● EXERCISE DESCRIPTION: Copy the data below with each "coordinates" changed to "position" and everything else left as is. Leave the pictures out of your copy.

### SUPPLIED MATERIAL ###

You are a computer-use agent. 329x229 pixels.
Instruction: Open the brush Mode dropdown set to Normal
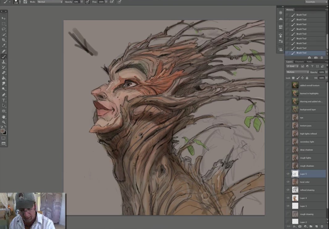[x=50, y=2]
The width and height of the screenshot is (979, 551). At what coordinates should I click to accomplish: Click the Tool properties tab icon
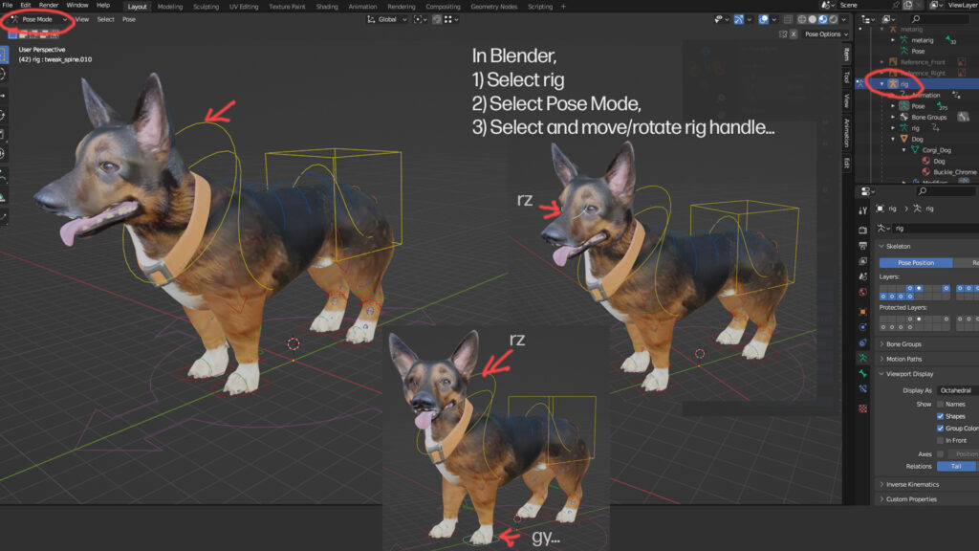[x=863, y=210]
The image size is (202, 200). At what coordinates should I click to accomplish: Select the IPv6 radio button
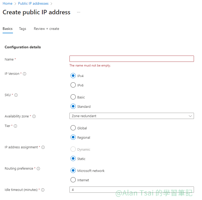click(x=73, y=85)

###

● WRITTEN SOLUTION:
You are a computer-use agent. 329x229 pixels.
Instruction: Open the brush Mode dropdown set to Normal
[x=50, y=2]
The width and height of the screenshot is (979, 551). At what position should I click to accomplish: Click the Tool properties tab icon
[x=863, y=210]
The image size is (202, 200). At what position should I click to accomplish: Select the IPv6 radio button
click(x=73, y=85)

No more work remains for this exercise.